Der Bay
- Type: Monthly newsletter
- Owner: Philip "Fishl" Kutner
- Publisher: Philip "Fishl" Kutner
- Editor: Philip "Fishl" Kutner
- Founded: 1991
- Headquarters: 1128 Tanglewood Way San Mateo, California 94403
- Website: www.derbay.org

= Der Bay =

The first issue of Der Bay was published in January 1991 as a local newsletter for the Yiddish community in the United States. As an Anglo-Yiddish publication, the articles were mainly in English with some Yiddish and others in transliteration. It grew steadily so that Yiddish club leaders, Yiddish teachers, translators, performers and klezmer group leaders in every state and in 35 other countries received it.

It was a 16-page monthly that was published 10 times a year with a suggested contribution of $18 a year.

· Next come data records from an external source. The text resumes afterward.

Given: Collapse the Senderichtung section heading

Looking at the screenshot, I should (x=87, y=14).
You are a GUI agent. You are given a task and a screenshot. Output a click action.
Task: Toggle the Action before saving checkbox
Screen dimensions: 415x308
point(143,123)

It was augmented by its website at www.derbay.org and was the organ of the International Association of Yiddish Clubs (IAYC). Regular monthly columns included: Der internatsyonaler kalendar, Oystsugen fun briv in der redaktsye, Der altveltlekher farband fun yidish-klubn nayes, monthly updates on the upcoming IAYC conference, original Chełm stories, stories about mama and poetry, articles and stories submitted by readers.

The last issue was published in January 2016 on its 25th anniversary. The website still exists and is a resource for Yiddish Teachers, Club Leaders, Translators and Klezmer Musicians.